Caleb ouviu os passos se aproximando. Quem estaria lá com ele? Seria ela? O acidente confundiu algumas lembranças, mas ele lembrava claramente de ver uma menina de vermelho pelo retrovisor segundos antes da batida. Sabia que ela havia os ajudado, não sabia como, mas sentia que recebeu ajuda dela. Também sentia que ela morava perto daquelas flores de beleza sobrenatural. Talvez ela estivesse por trás do mistério de porque essas flores nunca murchavam ou se danificavam.

Se virou lentamente e viu a menina de vermelho. A menina parecia ter uns dez anos, mas tamanho de seis. Porém seus olhos mostravam bem mais idade. Parecia até mais experiente e esperta que ele. E havia algo a mais também naqueles olhos misteriosos.
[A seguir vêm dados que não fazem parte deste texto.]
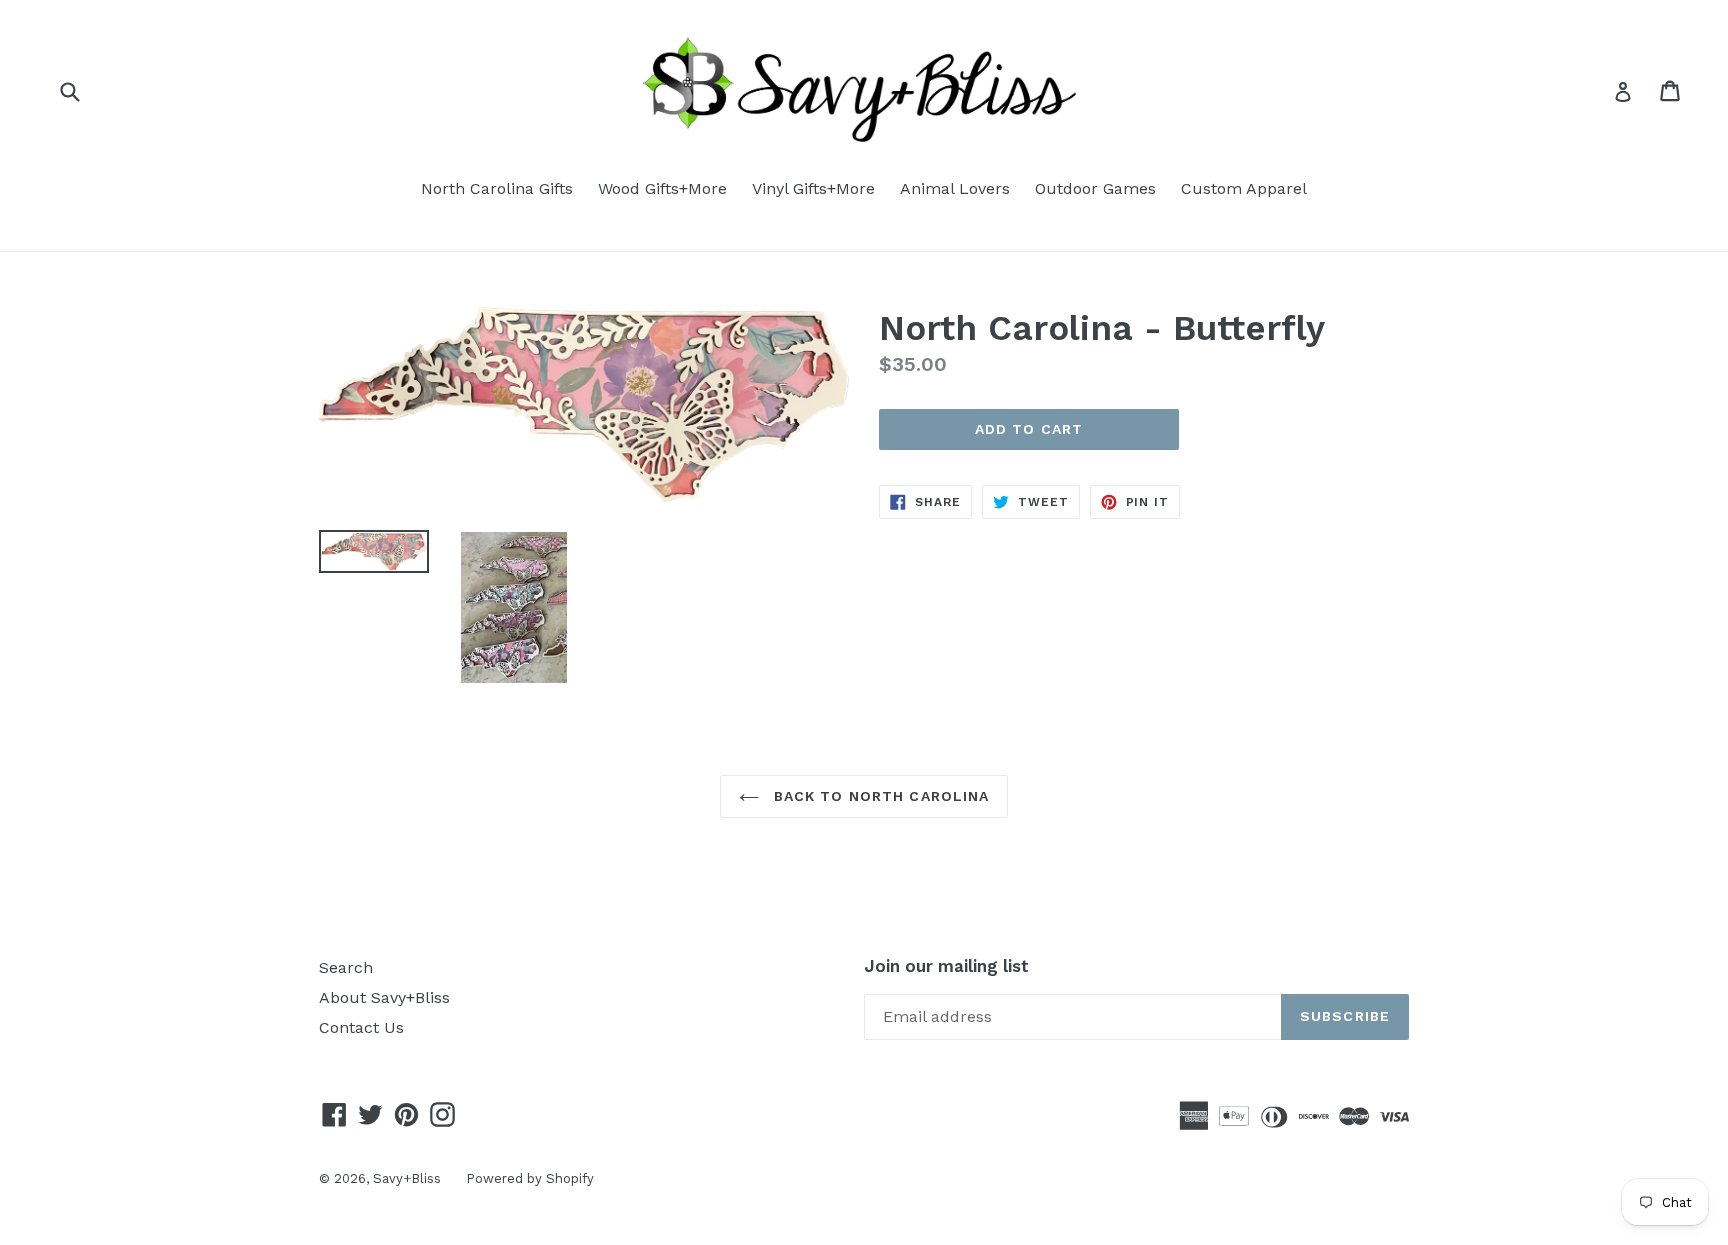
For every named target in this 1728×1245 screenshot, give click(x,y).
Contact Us (361, 1027)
-Caleb, consegue me ver?-perguntou surpresa Summer ao notar que era vista aparentemente. Ele apenas concordou com a cabeça meio sem jeito ainda. O que se passaria pela mente dele? Summer não sabia dizer. Ele não aparecia exatamente surpreso. Parecia esperar que ela aparecesse. Depois de um longo tempo de silêncio, apenas com o vento ao fundo, a menina perguntou o que queria perguntar desde quando o viu novamente- Onde está seu amigo?

A expressão dele mudou de repente. Havia uma certa tristeza em sua fala quando disse:

-É uma longa história...

-Ele morreu?!- perguntou com medo da resposta- Mas ele estava melhor...Você pegou o pior do acidente. Ele está vivo não é?

Caleb não disse nada. Olhava para um certo ponto da floresta como se visse algo. Lembrou-se de uma das últimas vezes que falou com Mark. Ainda no hospital.

-Quero que saiba que não lhe culpo pelo acidente.- disse Mark da cama ao lado da sua, seu amigo bebia um suco que a enfermeira trouxe. Falou isso sem lhe olhar diretamente. Como consequência do acidente havia ficado com uma cicatriz meio feia no rosto. Brincava com o canudinho.Parecia incomodado pelo seu silêncio prolongado. Haviam se passado duas semanas do acidente.

-Mas eu me culpo.

-Ninguém morreu, Caleb. Relaxe.-disse. Se passou um bom tempo. Nada. Nenhuma palavra.

-Tinha uma menina de vermelho no banco de trás.-disse Caleb assustando o amigo muito tempo depois.

-Do que está falando, cara? Tinha só a gente.

-Ela estava lá...

-Você precisa descansar.

-Temos que voltar lá.

-Onde?

-Naquele campo de flores. Onde gravamos. Ela ainda deve está lá. Quero a ver novamente. Deve está esperando pela gente.

Depois dessa conversa eles ainda se falaram algumas vezes, poucas palavras. Mas nunca uma conversa com mais de três frases. Caleb sempre cortava qualquer começo de conversa. Se fechou muito dentro dele. Se culpava pela cicatriz do amigo. Então uma semana após o diálogo seu amigo recebeu alta e ele continuou internado. Mark até o visitou algumas vezes, mas após uma certa conversa, uma certa palavra que acabou machucando seu amigo mais que o acidente, ele nunca mais o viu. Isso foi no inverno ainda.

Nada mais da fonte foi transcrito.